Closed sjaenick closed 2 years ago
It seems to be CPU-related somehow:
Hangs on:
model name : AMD EPYC 7742 64-Core Processor
Seems to work:
model name : Intel(R) Xeon(R) CPU E5-4627 v4 @ 2.60GHz
Thank you for reporting this issue. This is weird. I have tested it on my workstation with AMD Ryzen without any issue. AMD EPYC and Ryzen both use the Zen microarchitecture. Will investigate whether this is a bug in onnxruntime.

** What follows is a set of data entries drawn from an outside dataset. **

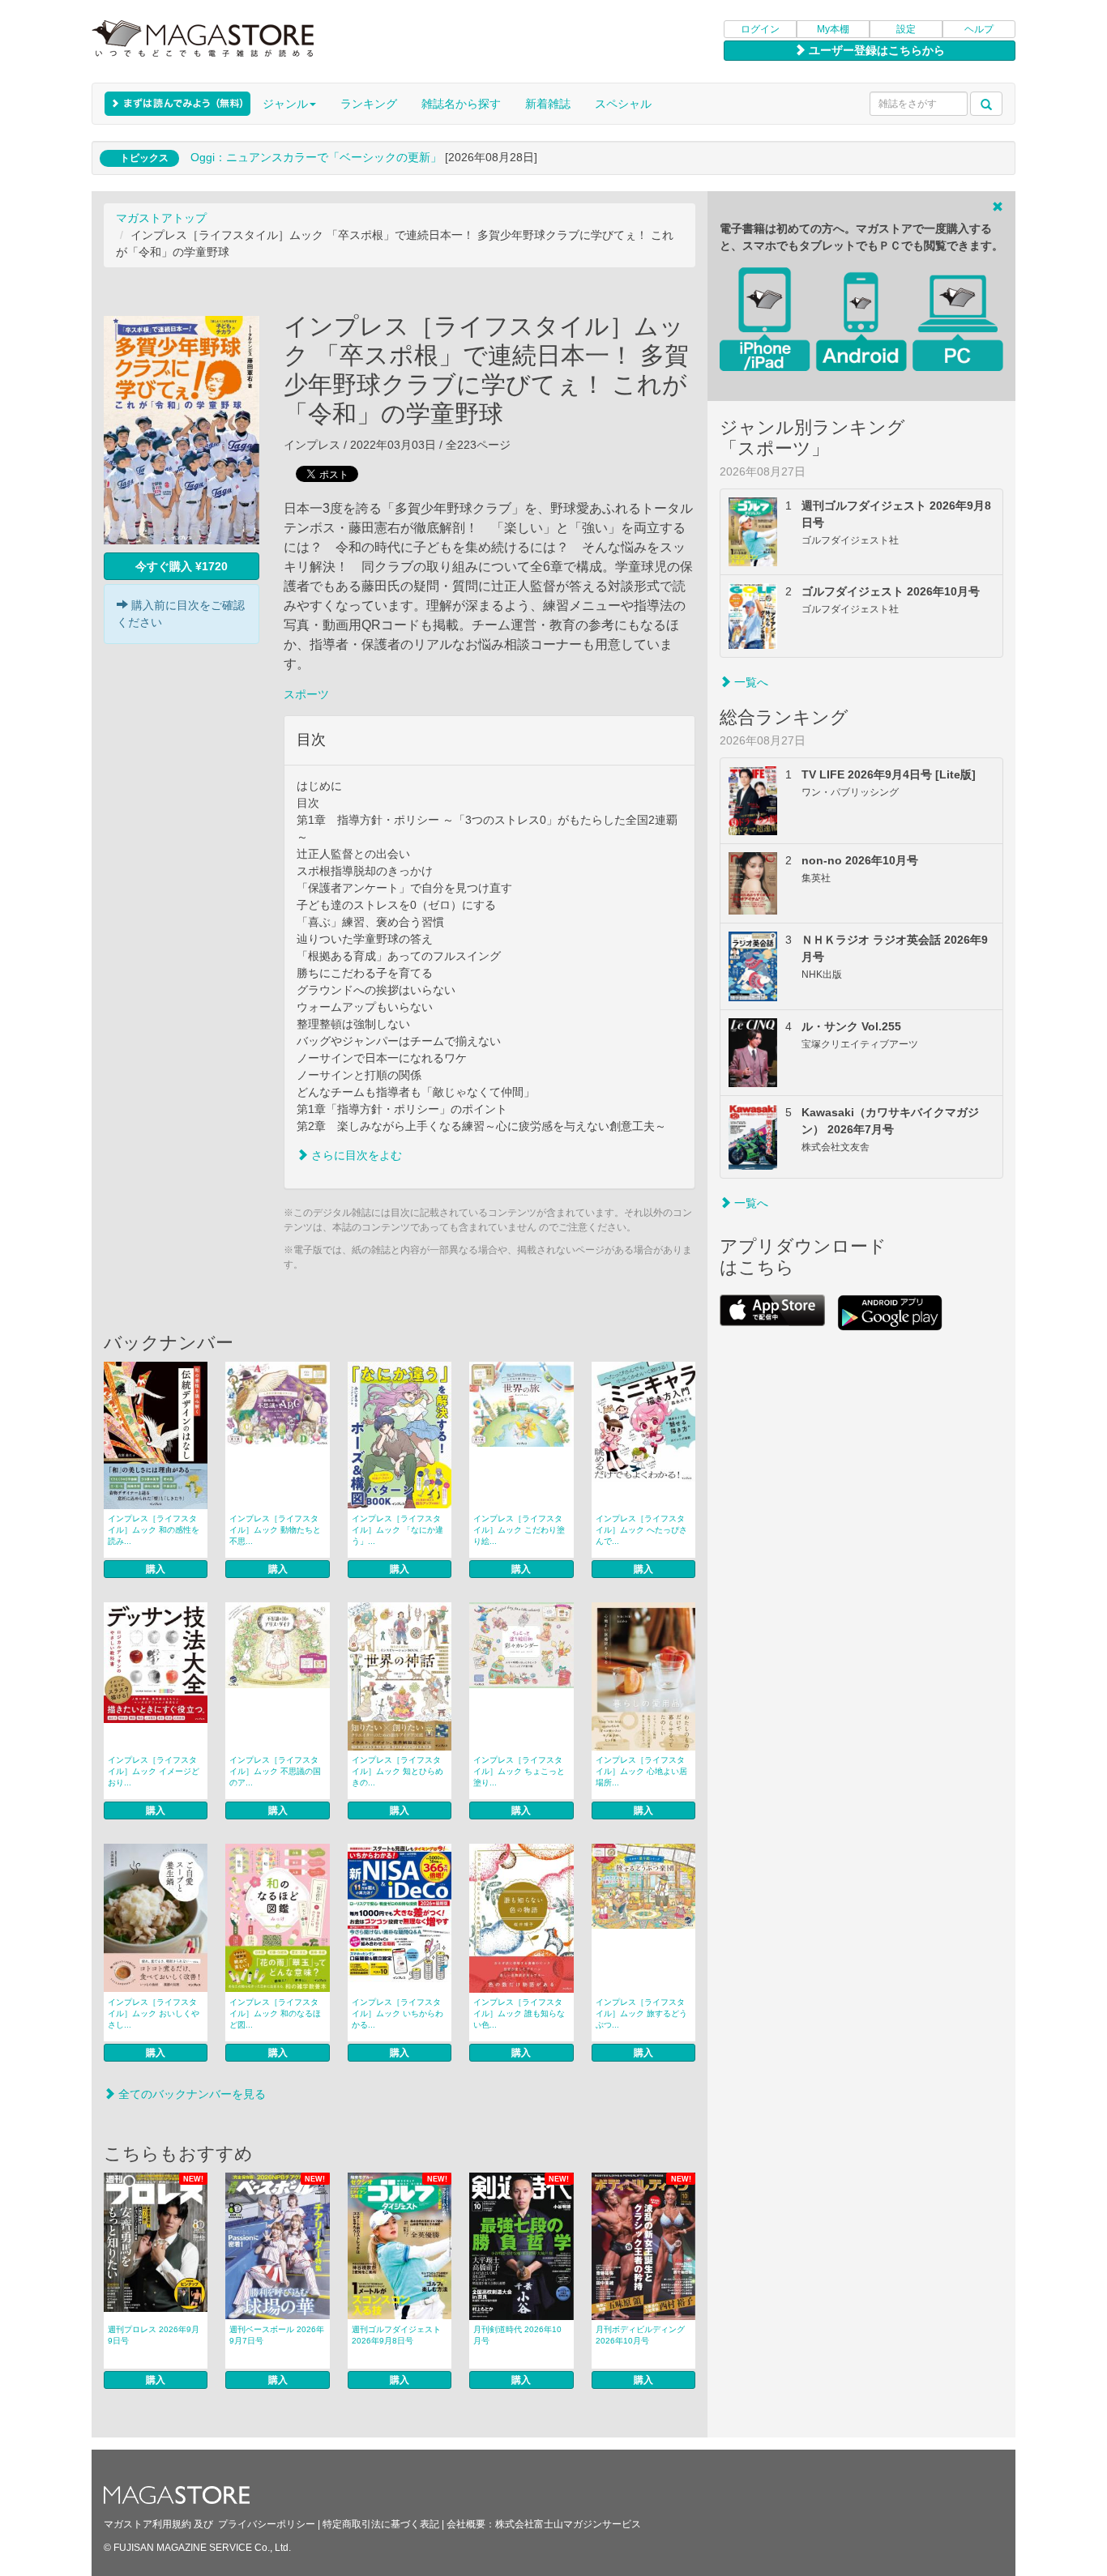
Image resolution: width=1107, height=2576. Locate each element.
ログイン (760, 29)
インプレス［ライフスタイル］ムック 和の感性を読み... (153, 1530)
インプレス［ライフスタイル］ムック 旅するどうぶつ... (641, 2013)
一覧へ (749, 682)
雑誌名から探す (461, 103)
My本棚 (833, 29)
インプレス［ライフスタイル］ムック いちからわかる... (397, 2013)
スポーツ (306, 694)
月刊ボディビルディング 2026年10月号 (640, 2335)
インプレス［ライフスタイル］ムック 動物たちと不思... (275, 1530)
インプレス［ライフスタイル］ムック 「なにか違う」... (397, 1530)
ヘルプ (979, 29)
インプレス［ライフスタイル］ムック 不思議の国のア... (275, 1771)
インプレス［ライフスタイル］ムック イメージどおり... (153, 1771)
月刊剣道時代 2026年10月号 (517, 2335)
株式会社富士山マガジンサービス (568, 2524)
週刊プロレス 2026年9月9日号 (153, 2335)
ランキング (368, 103)
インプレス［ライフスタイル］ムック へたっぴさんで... (641, 1530)
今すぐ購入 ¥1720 (181, 566)
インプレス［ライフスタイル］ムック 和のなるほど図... (275, 2013)
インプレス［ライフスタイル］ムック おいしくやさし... (153, 2013)
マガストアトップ (161, 217)
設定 (906, 29)
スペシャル (623, 103)
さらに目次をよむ (355, 1155)
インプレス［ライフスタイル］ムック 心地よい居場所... (641, 1771)
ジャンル (285, 103)
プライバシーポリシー (266, 2524)
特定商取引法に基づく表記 (381, 2524)
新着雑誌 (548, 103)
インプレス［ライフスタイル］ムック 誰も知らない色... (519, 2013)
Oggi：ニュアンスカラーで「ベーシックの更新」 (316, 157)
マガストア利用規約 (147, 2524)
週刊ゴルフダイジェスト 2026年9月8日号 (396, 2335)
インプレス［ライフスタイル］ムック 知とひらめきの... (397, 1771)
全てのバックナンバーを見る (190, 2094)
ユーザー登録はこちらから (875, 50)
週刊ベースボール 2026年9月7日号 (276, 2335)
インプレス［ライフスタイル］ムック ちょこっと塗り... (519, 1771)
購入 (155, 1569)
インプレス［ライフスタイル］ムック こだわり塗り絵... (519, 1530)
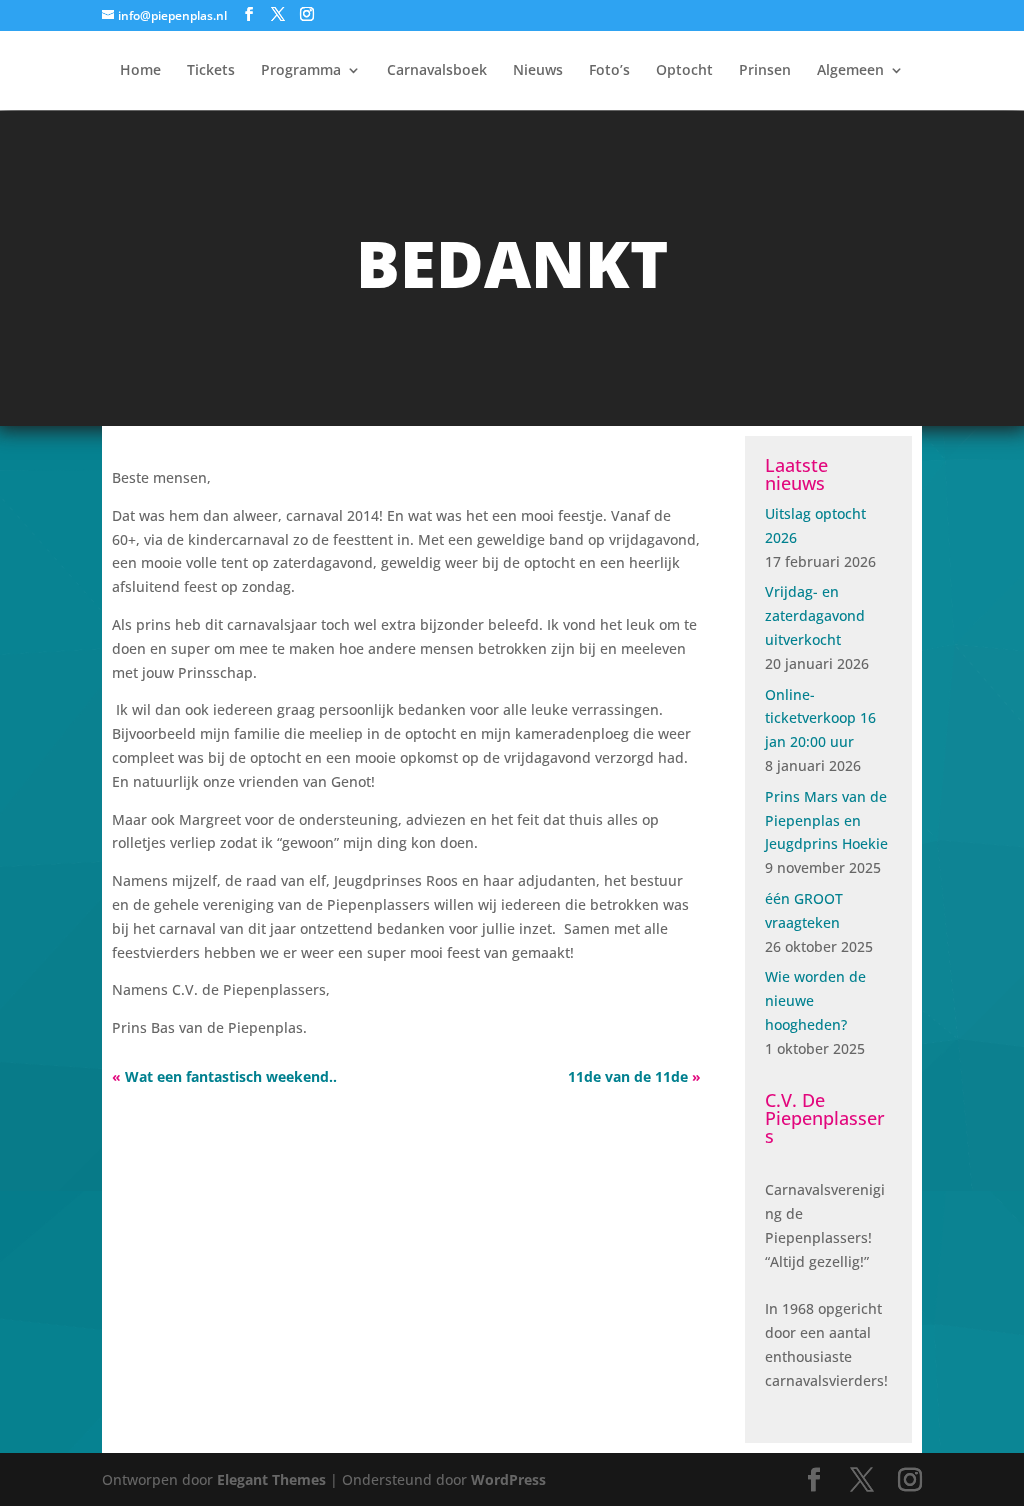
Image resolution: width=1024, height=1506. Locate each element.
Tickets (211, 71)
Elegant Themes (271, 1479)
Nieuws (538, 71)
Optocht (684, 71)
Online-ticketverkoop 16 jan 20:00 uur (820, 718)
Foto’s (609, 71)
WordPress (508, 1479)
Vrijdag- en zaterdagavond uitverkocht (815, 615)
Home (140, 71)
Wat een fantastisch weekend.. (231, 1076)
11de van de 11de (628, 1076)
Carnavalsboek (437, 71)
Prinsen (765, 71)
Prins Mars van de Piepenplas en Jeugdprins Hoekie (826, 820)
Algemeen (850, 71)
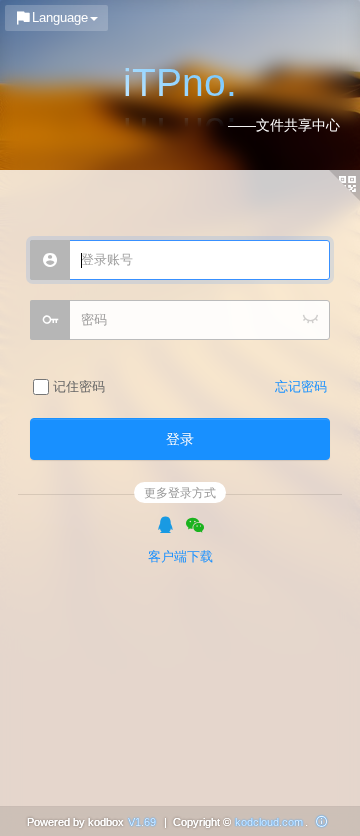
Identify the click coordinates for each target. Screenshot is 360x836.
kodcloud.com (269, 822)
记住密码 (77, 386)
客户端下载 (180, 556)
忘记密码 (301, 386)
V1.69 (142, 822)
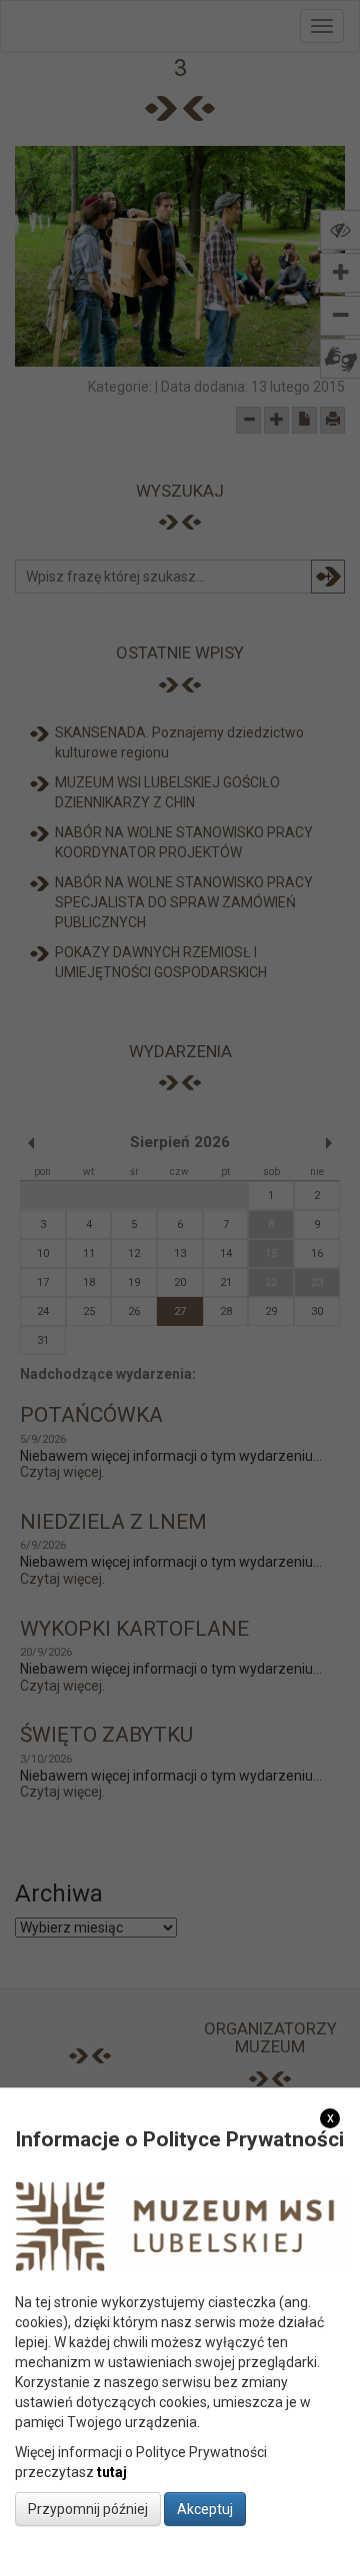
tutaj (112, 2472)
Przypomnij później (88, 2509)
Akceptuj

Thanks - let me know if I can do anything to narrow this down (but be aware I barely know any Python).
Ok, I reinstalled onnxruntime via pip (which also updated some other packages) and now it works. Feel free to close this issue.
That is great to hear. Could you run pip list
in the environment you installed RiboDetector? Then I can specify the versions of required packages which worked for you when building RiboDetector package for pip.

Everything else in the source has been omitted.